[RECORDS SUPPLIED]
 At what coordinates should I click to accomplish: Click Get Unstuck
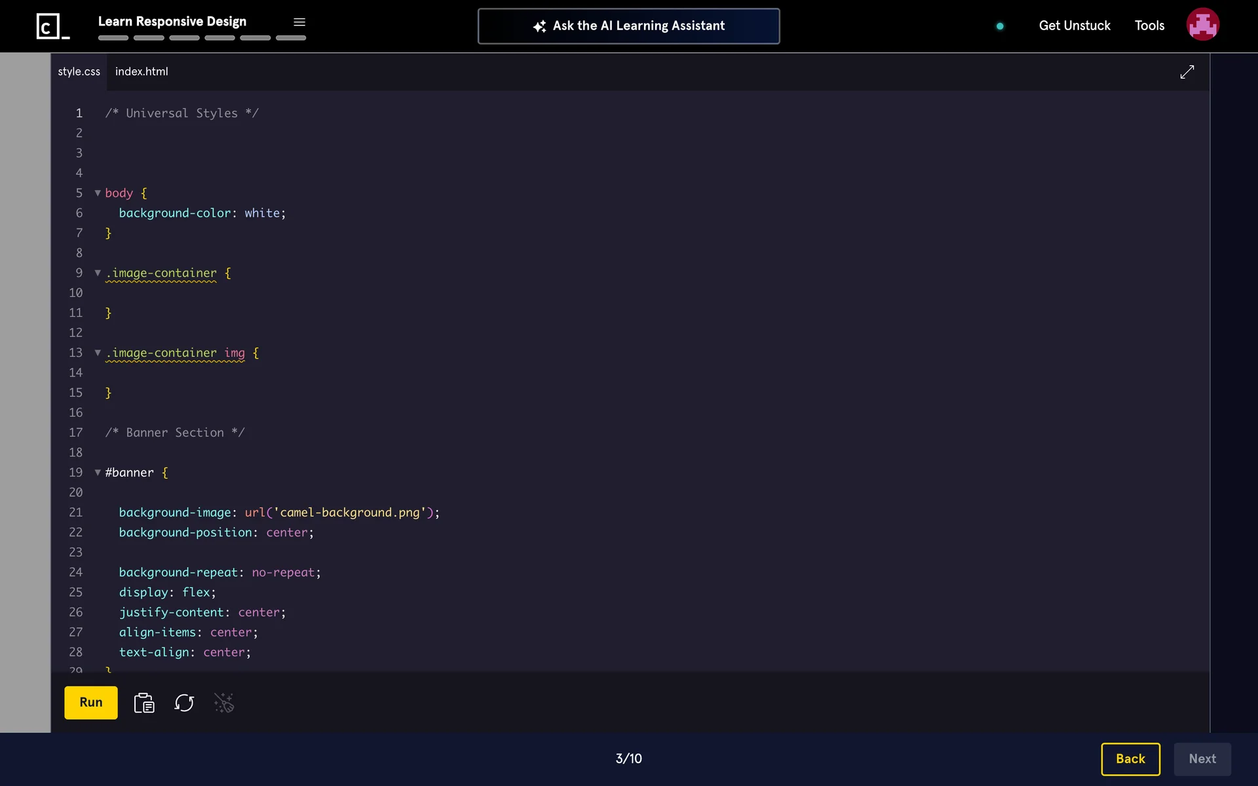(x=1075, y=26)
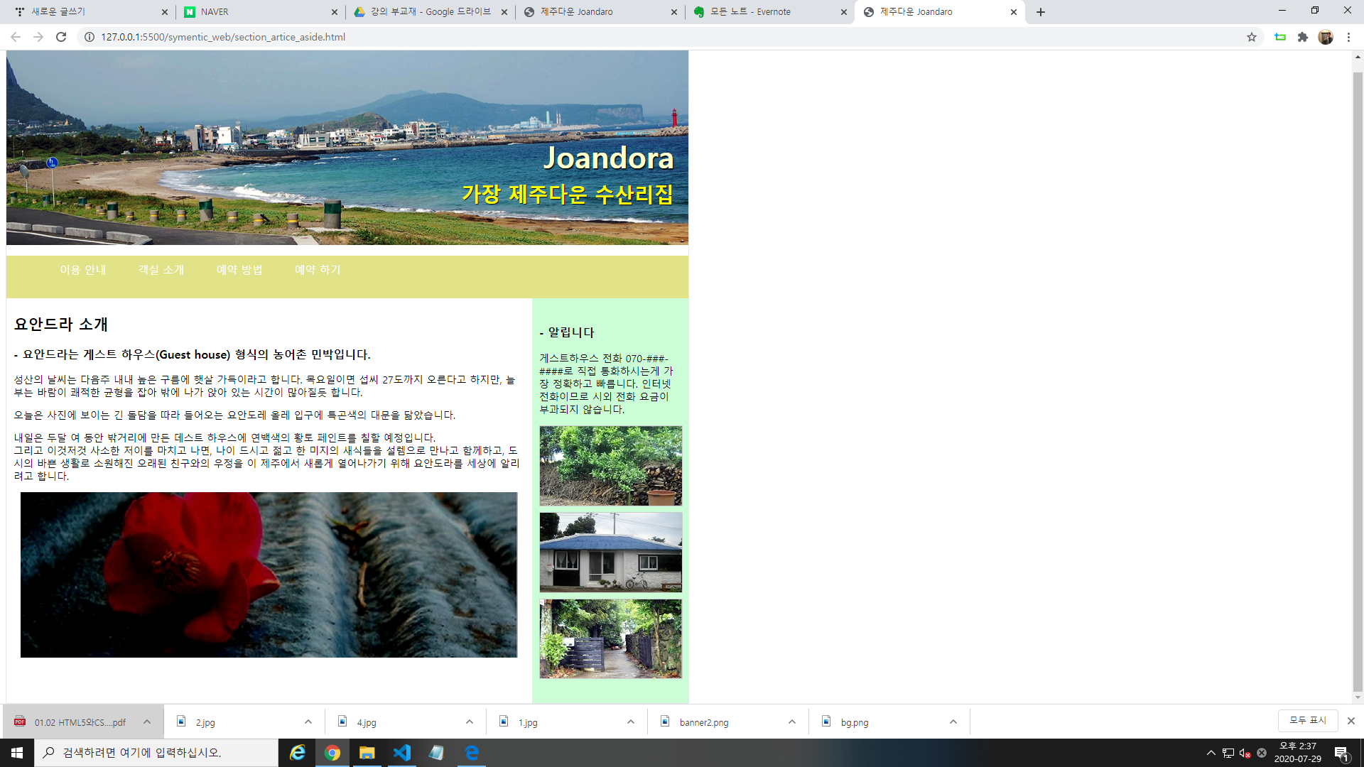Click the Windows search box in the taskbar
This screenshot has height=767, width=1364.
pyautogui.click(x=156, y=753)
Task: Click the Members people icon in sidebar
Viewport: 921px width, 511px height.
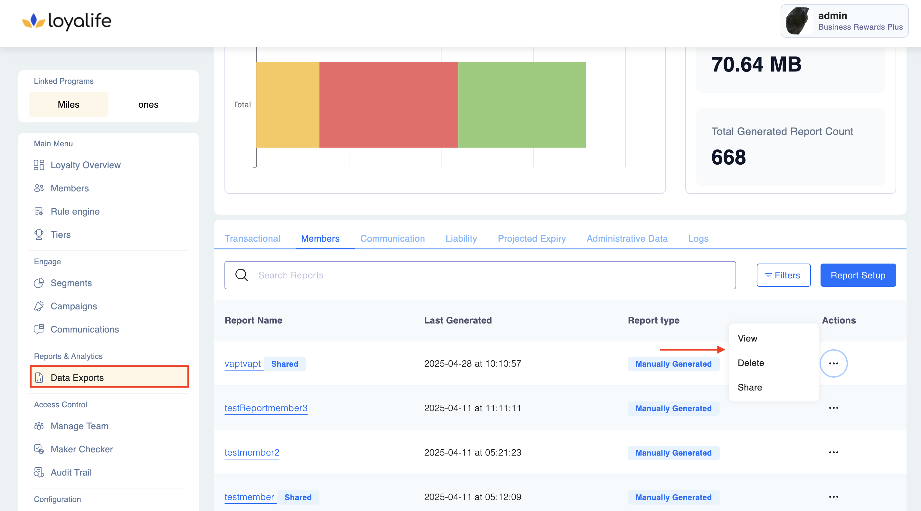Action: [x=39, y=188]

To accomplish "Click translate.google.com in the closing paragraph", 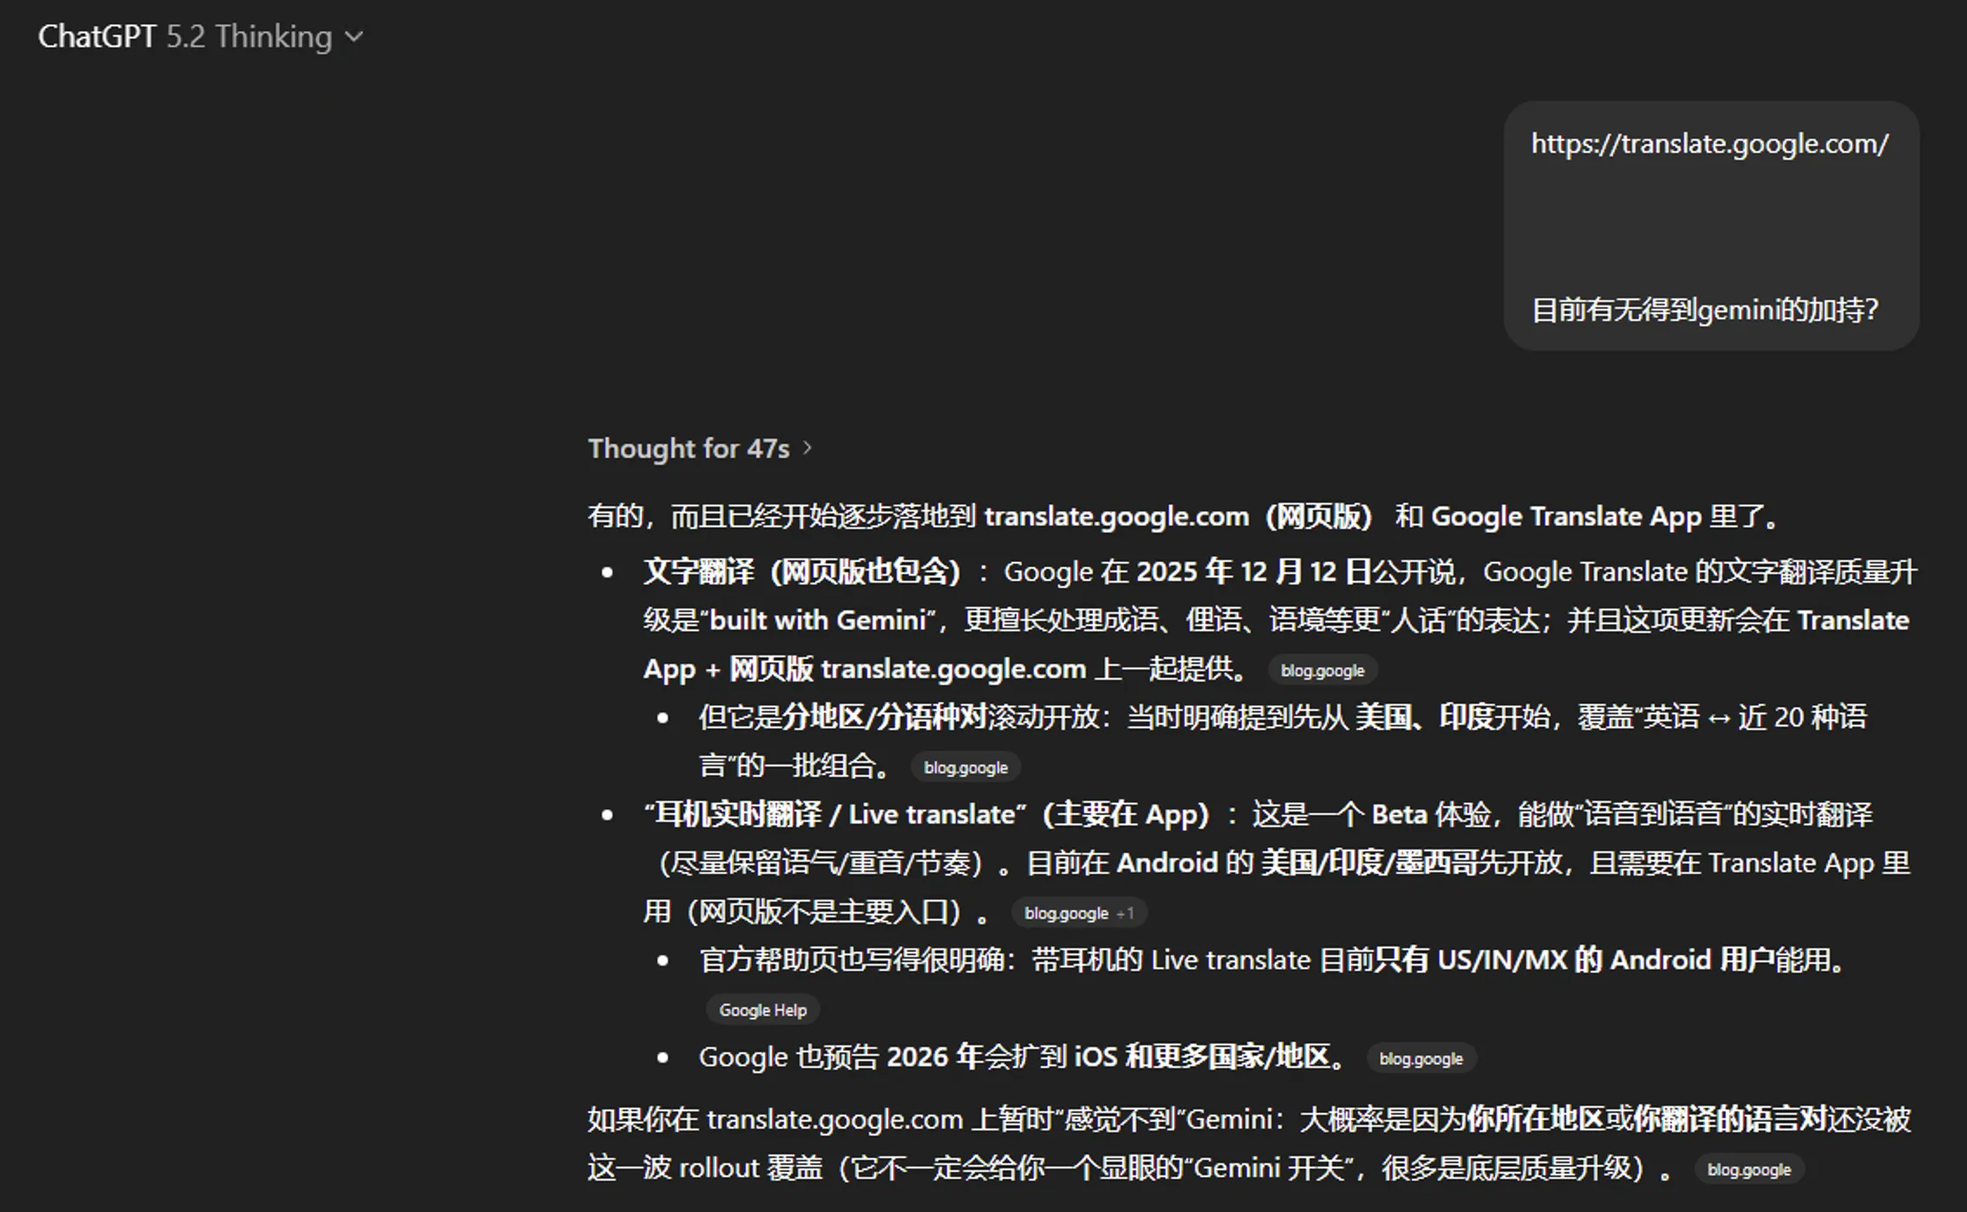I will (x=834, y=1119).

[TASK DIRECTIONS]
Please return, exactly as written, the lines from the first line of the records above through the line containing "Task: Click the", both included, leaving out any pictures.

[FINAL ANSWER]
 At what coordinates should I click to accomplish: Click Get Unstuck
(x=1075, y=26)
Click the Windows search box in the taskbar
This screenshot has height=767, width=1364.
pyautogui.click(x=156, y=753)
Task: Click the Members people icon in sidebar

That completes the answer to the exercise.